PASSAGE FOR REVIEW:
-------------------------

In 1956, the British conducted a plebiscite in their Togoland mandate which resulted in the unification of it to the Gold Coast Colony. This drew opposition from many Ewe under the new administration, as while most of them supported the results, some instead still preferred to be reincorporated into a united Togoland — with this portion having been the primary support behind another unification party called the Togoland Congress, featuring members such as Dr Raphael Armattoe.

After Ghanaian independence, the country's first president, Kwame Nkrumah, supported Ewe unification by proxy, because he required their favor for his goal of a Ghanaian-led unification with Togo, which would consequently place the Ewe under one country's administration— though he was ultimately still opposed to a fully independent Ewe state. This created tensions with Sylvanus Olympio, as both leaders, thereafter, had claims over the other's territories, and this resulted in a more restrictive border between the two newly independent countries. This tension briefly subsided with the rise of Gnassingbé Eyadéma to power in Togo, because his regime was more cooperative with Ghana — at least until the 1970s, when he began agitating for Ewe separatism and suggesting border readjustments.

-------------------------

SUPPLIED RECORDS:

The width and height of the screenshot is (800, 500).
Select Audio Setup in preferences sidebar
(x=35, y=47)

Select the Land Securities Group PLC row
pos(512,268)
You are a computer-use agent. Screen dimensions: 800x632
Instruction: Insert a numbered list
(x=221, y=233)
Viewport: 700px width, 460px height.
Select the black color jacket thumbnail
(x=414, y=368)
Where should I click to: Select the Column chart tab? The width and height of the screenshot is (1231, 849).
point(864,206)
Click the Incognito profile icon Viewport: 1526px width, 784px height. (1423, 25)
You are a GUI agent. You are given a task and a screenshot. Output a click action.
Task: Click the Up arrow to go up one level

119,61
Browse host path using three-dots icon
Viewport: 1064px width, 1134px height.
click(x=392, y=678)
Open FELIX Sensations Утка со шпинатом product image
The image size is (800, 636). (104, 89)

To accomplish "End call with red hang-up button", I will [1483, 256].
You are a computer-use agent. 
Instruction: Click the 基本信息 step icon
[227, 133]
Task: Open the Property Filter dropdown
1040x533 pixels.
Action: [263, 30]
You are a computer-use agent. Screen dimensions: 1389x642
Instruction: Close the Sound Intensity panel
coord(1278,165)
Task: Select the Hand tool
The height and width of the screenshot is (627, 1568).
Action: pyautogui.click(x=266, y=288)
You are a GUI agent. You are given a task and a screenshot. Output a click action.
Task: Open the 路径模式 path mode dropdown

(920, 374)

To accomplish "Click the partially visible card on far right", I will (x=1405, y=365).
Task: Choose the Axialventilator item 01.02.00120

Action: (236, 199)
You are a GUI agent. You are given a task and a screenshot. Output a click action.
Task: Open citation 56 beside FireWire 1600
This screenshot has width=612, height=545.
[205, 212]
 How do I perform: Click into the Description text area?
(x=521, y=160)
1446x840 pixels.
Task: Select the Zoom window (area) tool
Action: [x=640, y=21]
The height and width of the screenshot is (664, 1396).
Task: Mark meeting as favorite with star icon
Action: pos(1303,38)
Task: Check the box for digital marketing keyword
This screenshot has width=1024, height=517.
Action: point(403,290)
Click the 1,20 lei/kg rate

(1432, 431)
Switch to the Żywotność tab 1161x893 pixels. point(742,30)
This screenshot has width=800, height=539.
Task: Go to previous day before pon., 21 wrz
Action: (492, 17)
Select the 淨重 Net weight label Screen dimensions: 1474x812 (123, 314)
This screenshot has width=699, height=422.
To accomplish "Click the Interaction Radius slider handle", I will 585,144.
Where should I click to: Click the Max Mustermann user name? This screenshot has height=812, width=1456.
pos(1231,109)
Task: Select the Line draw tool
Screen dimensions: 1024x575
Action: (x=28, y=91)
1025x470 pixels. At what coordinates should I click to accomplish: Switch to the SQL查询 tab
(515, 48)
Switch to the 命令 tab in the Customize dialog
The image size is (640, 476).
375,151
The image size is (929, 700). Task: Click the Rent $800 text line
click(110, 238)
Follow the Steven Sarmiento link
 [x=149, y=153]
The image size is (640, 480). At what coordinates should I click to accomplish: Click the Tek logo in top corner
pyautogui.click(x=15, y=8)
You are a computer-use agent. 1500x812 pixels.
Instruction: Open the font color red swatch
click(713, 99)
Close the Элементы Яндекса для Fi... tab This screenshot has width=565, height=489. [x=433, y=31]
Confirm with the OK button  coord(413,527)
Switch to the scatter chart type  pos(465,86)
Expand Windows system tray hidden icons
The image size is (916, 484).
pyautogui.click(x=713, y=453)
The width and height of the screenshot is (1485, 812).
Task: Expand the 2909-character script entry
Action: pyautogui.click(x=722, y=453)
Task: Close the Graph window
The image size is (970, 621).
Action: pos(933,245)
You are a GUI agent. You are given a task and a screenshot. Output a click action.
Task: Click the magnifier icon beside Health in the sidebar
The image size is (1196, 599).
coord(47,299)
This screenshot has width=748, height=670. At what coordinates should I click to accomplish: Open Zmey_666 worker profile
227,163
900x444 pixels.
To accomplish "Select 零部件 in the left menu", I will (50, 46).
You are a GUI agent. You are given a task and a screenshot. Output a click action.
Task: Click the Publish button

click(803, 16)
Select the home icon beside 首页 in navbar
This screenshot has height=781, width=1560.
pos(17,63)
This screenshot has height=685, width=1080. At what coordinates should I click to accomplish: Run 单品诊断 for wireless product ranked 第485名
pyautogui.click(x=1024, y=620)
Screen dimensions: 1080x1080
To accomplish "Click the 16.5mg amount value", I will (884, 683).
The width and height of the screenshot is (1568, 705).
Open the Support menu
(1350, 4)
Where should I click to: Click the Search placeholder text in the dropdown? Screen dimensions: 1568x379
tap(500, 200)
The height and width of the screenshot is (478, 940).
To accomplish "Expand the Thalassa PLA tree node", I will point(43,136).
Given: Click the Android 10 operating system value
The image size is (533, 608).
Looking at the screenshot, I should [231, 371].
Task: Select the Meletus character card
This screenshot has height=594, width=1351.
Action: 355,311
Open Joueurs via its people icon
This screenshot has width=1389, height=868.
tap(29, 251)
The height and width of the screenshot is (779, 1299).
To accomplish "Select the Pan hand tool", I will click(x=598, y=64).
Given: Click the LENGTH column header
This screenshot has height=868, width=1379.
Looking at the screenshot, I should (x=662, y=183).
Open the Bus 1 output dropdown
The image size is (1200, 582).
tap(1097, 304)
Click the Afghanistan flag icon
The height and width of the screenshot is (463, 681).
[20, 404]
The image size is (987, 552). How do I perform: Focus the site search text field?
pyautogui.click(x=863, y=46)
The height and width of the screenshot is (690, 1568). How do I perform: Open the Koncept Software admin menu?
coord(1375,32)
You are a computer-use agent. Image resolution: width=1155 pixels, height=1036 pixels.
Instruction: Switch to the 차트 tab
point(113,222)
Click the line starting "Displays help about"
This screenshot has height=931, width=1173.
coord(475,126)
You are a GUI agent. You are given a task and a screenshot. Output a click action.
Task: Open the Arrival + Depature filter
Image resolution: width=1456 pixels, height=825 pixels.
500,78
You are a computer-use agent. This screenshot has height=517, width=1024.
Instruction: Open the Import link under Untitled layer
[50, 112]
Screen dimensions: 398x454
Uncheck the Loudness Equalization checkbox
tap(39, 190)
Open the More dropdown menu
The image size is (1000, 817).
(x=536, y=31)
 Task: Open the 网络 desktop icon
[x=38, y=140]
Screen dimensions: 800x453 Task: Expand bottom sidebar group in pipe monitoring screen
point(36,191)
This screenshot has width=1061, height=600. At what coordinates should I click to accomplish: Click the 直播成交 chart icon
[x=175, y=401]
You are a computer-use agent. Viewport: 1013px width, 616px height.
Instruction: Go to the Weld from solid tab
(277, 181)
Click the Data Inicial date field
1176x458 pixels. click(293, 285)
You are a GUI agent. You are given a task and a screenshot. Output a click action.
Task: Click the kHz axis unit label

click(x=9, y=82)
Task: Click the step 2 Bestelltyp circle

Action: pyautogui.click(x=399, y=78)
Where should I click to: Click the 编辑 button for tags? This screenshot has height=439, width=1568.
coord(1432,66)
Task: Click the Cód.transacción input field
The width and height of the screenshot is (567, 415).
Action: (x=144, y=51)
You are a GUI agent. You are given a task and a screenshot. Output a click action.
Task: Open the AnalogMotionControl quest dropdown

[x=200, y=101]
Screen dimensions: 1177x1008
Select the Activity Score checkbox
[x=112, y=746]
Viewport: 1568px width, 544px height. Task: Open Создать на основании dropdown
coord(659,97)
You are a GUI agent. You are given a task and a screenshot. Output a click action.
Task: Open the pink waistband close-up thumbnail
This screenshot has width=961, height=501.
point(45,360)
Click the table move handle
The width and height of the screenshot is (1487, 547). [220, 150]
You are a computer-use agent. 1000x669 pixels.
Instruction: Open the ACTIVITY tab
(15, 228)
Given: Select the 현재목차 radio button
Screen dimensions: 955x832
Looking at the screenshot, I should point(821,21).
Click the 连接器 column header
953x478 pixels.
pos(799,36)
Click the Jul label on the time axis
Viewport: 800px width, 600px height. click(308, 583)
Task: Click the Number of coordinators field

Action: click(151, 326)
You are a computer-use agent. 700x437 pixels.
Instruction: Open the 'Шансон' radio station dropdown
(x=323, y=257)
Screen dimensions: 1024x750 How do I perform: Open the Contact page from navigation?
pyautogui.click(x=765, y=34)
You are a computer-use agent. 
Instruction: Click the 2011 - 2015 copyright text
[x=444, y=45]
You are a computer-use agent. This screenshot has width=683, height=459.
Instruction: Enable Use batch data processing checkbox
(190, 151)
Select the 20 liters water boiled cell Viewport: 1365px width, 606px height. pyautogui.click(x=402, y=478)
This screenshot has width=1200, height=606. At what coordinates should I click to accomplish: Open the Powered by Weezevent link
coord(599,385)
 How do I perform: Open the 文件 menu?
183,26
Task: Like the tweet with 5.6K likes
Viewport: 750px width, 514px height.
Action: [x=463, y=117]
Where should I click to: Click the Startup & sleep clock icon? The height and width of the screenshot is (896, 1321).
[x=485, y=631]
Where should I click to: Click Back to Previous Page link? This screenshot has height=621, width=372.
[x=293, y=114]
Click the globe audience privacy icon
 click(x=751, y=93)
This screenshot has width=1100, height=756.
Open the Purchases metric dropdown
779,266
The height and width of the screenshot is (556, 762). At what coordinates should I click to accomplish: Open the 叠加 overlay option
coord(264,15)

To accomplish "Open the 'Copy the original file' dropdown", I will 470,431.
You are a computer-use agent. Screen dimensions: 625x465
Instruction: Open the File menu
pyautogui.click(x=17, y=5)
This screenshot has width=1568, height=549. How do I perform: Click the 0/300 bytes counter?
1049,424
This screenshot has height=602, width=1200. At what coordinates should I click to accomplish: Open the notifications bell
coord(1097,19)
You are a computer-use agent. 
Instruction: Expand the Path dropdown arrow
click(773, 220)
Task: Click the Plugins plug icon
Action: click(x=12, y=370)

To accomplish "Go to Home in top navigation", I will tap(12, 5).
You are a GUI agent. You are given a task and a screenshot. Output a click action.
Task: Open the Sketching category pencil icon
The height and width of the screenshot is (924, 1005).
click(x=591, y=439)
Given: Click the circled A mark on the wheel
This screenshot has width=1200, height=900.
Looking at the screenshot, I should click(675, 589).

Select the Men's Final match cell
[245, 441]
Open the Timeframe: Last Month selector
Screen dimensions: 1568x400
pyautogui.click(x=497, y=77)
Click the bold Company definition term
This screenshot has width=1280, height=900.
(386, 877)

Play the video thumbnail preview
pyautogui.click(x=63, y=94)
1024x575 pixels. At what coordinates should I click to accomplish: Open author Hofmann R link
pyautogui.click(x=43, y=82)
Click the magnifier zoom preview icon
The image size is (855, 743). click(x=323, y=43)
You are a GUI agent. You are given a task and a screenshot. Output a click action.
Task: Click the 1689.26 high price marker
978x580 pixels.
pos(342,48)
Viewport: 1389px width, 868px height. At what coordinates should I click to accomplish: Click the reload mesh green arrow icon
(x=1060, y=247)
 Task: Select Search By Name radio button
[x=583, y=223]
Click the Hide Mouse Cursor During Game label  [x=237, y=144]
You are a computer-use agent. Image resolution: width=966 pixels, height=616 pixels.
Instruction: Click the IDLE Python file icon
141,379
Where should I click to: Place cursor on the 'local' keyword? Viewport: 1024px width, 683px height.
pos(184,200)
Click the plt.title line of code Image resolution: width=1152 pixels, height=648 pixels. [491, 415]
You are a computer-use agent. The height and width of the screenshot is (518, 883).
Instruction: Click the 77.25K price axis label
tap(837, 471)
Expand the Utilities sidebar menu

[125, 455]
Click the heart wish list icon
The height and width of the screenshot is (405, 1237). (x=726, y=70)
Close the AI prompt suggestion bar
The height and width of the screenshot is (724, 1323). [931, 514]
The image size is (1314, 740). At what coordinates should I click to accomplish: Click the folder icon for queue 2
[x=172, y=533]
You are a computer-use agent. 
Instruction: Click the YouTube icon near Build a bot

-------------------------

WORK TO COMPLETE:
1 – Would you copy out the part of the passage on Ewe unification that opens with the words containing "In 1956, the" and closes with "Dr Raphael Armattoe."?
2 – Does the passage on Ewe unification agree with each of these statements? (a) The 1956 plebiscite led to British Togoland being unified with the Gold Coast Colony. (b) Kwame Nkrumah backed a fully independent Ewe state. (c) Gnassingbé Eyadéma's regime was more cooperative with Ghana.
3 – In the passage on Ewe unification, which party had Dr Raphael Armattoe as a member?

ANSWERS BELOW:
1 –
In 1956, the British conducted a plebiscite in their Togoland mandate which resulted in the unification of it to the Gold Coast Colony. This drew opposition from many Ewe under the new administration, as while most of them supported the results, some instead still preferred to be reincorporated into a united Togoland — with this portion having been the primary support behind another unification party called the Togoland Congress, featuring members such as Dr Raphael Armattoe.

2 –
(a) Yes: "resulted in the unification of it to the Gold Coast Colony"
(b) No: "though he was ultimately still opposed to a fully independent Ewe state"
(c) Yes: "because his regime was more cooperative with Ghana"

3 – The Togoland Congress.